I believe that what is affecting silver the most is the much larger pool of investors and speculators in the market, now worldwide (not just the US, as it used to be) and to a small extent, manipulation. Know too that miners are constantly selling silver forward to create current income (to pay bills) out of current production. This imposes a short bias to the market, versus stocks, which in general have a long bias. There is at virtually all times over the past 30 years much more short than long interest in the silver market. For many years, when interest rates were in the 5-6% range, silver could be borrowed (from a bullion bank) for 1.5%. Thus the JP Morgans of the world would borrow silver, sell it, then invest the proceeds in stuff they controlled and earn a 10-15% (or more) ROI. This alos exacerbated the short interest in the market, which in the 2000's, was overwhelmingly massive. This is where much of the "manipulation' talk comes from. In order to profitably cover their short, JPM would want the price of silver to FALL, so they could buy silver, and pay back their very large borrows. Is there manipulation today? Sure, as there is in every market. Whether is a black conspiracy is going a little farther than I would go. People point to the eight margin raises that smoked silver when it fell from $50. Yes, the executives at the CME very much tend to be shorts, but those margin raises were in line with CME practice on other commods. (Please do not think I am defending the CME, they are crooks, as revealed by this MF Global scandal, which is beyond shocking) But nobody makes money screaming and yelling about perceived injustices. You wanna play, you have to accept the corruption of the game. 

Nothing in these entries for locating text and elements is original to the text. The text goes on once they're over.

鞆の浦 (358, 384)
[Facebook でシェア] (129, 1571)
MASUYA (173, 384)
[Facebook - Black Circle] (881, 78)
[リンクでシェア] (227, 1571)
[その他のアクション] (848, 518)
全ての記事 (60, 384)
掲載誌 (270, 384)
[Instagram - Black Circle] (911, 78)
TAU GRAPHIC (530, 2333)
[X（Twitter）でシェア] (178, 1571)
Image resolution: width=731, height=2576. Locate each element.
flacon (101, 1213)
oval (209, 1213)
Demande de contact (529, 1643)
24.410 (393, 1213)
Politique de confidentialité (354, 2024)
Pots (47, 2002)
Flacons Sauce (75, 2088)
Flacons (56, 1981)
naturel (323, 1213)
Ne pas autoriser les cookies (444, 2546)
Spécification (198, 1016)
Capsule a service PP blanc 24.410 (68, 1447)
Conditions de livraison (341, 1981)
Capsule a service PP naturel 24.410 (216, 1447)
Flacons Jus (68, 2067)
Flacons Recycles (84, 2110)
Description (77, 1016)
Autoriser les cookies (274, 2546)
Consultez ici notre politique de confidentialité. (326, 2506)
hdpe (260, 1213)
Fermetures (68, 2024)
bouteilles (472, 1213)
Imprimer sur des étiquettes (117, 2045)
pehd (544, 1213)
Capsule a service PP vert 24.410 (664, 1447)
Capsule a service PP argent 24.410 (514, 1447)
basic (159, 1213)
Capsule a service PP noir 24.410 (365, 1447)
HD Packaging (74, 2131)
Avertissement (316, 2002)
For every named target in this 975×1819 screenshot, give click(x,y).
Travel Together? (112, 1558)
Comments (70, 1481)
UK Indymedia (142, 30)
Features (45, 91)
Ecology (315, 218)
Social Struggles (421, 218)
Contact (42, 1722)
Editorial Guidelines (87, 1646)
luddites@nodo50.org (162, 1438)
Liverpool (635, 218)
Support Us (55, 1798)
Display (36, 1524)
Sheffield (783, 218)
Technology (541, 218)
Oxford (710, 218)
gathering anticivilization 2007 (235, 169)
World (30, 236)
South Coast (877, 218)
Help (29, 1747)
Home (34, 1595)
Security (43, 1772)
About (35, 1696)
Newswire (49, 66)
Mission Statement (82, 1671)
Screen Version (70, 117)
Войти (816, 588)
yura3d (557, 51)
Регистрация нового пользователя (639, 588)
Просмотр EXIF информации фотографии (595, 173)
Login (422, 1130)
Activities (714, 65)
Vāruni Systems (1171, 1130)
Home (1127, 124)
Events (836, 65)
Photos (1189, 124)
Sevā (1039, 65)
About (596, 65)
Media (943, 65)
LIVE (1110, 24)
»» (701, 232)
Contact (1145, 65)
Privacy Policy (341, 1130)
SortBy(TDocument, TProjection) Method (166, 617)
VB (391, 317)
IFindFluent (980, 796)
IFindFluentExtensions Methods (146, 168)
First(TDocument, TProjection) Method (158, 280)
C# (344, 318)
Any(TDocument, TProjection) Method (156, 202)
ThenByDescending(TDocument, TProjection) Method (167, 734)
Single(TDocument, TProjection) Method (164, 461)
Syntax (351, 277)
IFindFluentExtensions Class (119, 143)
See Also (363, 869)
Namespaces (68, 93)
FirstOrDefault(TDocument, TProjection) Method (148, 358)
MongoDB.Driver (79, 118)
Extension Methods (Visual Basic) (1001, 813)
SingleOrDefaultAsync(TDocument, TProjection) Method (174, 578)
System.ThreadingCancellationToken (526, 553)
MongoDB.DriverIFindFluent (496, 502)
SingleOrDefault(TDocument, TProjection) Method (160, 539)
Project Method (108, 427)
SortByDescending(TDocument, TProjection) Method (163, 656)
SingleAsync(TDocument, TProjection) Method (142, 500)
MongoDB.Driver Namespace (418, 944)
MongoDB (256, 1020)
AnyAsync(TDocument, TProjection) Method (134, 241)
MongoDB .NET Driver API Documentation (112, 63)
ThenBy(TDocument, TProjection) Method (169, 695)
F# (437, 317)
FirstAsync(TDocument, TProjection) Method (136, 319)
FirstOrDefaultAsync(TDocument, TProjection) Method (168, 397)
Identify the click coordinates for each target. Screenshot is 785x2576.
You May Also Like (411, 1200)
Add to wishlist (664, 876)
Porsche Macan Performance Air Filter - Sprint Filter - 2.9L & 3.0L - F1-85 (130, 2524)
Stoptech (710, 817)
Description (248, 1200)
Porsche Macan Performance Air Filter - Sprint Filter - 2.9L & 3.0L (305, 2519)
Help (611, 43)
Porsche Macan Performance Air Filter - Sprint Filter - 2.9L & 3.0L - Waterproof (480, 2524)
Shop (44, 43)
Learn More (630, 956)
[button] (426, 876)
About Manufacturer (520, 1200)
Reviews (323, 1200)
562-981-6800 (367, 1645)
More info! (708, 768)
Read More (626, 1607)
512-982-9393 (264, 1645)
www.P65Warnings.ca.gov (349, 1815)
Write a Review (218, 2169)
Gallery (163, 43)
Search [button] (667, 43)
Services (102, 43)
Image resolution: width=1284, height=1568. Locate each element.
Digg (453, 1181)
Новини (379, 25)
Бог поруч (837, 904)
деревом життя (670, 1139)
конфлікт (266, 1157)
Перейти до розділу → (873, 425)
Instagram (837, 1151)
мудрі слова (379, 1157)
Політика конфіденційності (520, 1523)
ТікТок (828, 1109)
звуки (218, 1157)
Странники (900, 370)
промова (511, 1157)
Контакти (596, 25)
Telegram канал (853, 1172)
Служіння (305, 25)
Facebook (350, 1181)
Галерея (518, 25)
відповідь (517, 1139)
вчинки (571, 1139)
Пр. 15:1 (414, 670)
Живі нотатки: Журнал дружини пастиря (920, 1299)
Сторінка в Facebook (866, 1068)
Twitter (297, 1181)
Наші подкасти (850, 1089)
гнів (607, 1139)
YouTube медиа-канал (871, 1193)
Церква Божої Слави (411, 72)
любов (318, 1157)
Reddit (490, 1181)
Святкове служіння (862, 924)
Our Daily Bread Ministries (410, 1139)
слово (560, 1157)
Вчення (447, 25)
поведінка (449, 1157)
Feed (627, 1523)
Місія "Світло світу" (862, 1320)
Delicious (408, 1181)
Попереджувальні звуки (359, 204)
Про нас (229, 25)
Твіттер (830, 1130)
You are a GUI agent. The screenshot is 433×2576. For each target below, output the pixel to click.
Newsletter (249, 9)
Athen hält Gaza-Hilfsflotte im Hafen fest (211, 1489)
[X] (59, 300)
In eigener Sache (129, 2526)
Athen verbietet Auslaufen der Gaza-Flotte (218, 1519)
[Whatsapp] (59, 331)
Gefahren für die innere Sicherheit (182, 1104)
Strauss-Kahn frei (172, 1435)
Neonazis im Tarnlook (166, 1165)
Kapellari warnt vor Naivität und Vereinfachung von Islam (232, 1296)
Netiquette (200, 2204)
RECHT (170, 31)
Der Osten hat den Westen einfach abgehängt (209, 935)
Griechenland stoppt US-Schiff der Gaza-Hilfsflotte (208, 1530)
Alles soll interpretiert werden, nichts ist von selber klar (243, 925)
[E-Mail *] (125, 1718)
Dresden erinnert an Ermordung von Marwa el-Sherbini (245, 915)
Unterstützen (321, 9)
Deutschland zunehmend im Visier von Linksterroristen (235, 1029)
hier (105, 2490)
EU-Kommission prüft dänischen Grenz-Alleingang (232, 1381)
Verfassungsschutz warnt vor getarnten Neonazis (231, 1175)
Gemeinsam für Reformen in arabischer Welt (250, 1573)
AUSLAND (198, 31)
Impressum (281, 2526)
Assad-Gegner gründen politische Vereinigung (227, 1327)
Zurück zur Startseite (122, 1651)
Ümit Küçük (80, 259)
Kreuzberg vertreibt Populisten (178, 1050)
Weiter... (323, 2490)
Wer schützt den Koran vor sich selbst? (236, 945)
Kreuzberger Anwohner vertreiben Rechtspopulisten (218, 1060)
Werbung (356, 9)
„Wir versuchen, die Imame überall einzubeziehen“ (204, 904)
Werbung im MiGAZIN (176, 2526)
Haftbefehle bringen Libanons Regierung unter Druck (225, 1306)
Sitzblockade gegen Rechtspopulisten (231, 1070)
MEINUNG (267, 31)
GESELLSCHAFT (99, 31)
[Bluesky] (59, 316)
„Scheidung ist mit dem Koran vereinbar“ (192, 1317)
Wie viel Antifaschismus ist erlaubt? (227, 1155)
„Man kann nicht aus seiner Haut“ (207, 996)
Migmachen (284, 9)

Sometimes, silver appears to trade in sympathy with gold. Other times, it does not. Lately, say over the last 2-3 months, we have seen a flight OUT of the Euro, which makes the dollar look STRONG, which depresses the price of silver and gold and all other commodities that trade in USDs. I guess Europe has solved all its' problems [NOT] but for the moment, the same effect that has been goosing US stocks for the past couple of WEEKS has been goosing gold & silver (and copper!) prices. I think what I am saying is that it is wrong to trade silver like it is gold. One has to also look at the "non-glorious" copper market...which of late, has recovered DRAMATICALLY from threatening sub-$3 back to $3.70. (On a pct basis, that is a BIG move) 

Like all commodities, they get into bubbles and at times are subject to VIOLENT collapse in price. If you like commods, that's fine, but you better be prepared to take a 20% price hit at almost any minute.


----------



## jrmycooke (Jan 23, 2012)

Thank you for that brief but very informative reply Element. 
Everything that I had read yesterday was just confirmed by you. Jp Morgan and the shorts, manipulation etc etc. I was sent the Silver Lining by James Cook, and while it contained great facts, it was perhaps the most bigoted financial prospectus I have ever read.

They're data and research is telling my that there are more paper notes against silver than there is silver available , above and below ground. Furthermore, they continue to say that there is no more readily accessible surface silver and that there is more gold stock than silver, above and below ground.

For me to really do my homework, where can I find un biased information so that I may come to my own conclusion?


----------



## goldsilverpro (Jan 23, 2012)

Excellent, element47!


----------



## element47 (Jan 23, 2012)

Thank you, GSP!

I think the one thing that must be realized by "fans" of silver is this, and all the things I said in my prior post are things I've read & researched in tens of other places, but:

*If you agree that silver that is an industrial metal, then it follows that the biggest users of physical silver want the price to FALL. *

Oh sure, the miners want higher prices, but they MUST sell forward in the futures market in order to stay current on their bills. As I said, silver is co-mined with copper and zinc, and there are VERY FEW pure silver mines. I think there is exactly ONE in the US, and it is a tiny one. *Most miners treat the silver they mine as almost a freebie.* Sure they would like higher prices. But it is more important that they get 7 cents more per pound for their copper when they mine hundreds of thousands of tons of copper, than it is for them to get a DOLLAR more per silver ounce when they mine 30,000 ounces. They do NOT mine enough silver to keep their doors open even if silver goes a fair amount higher...UNLESS they are selling their copper for good dollars. Forward sales (the equivalent of covered calls in stock trading) exert a dominant short interest in the market when executed to the extent that all those miners collectively do.


----------



## element47 (Jan 31, 2012)

Here are three recent silver articles that I feel encapsulate most of all that can be or need be said about silver. 

http://seekingalpha.com/article/322807-the-silver-singularity-is-near?source=yahoo

http://seekingalpha.com/article/321194-the-remarkable-rise-in-the-price-of-silver?source=yahoo 

http://libertyinsight.com/2010/12/15/the-top-10-reasons-silver-will-soar/ 

The last one is kind of a silverbug manifesto but does a decent job of gathering all the poop in one place.


----------



## jurekk12 (Oct 27, 2012)

Man-is the story of investments -
monetary history and big politics -
actually gold and silver-bimetallism -
International Conference - and a great loss
Silverman - generally can be a dangerous topic -
because it is and was - big politic !!!

Fed-and many bankers will be very angry for you 

best regard's

jurek

ps-Silvermen lost the presidential election in the U.S. in April of 1900 years -but the forces are playing the same despite the passage of time ex -BIS - and the new Basel banking law -....So ...


----------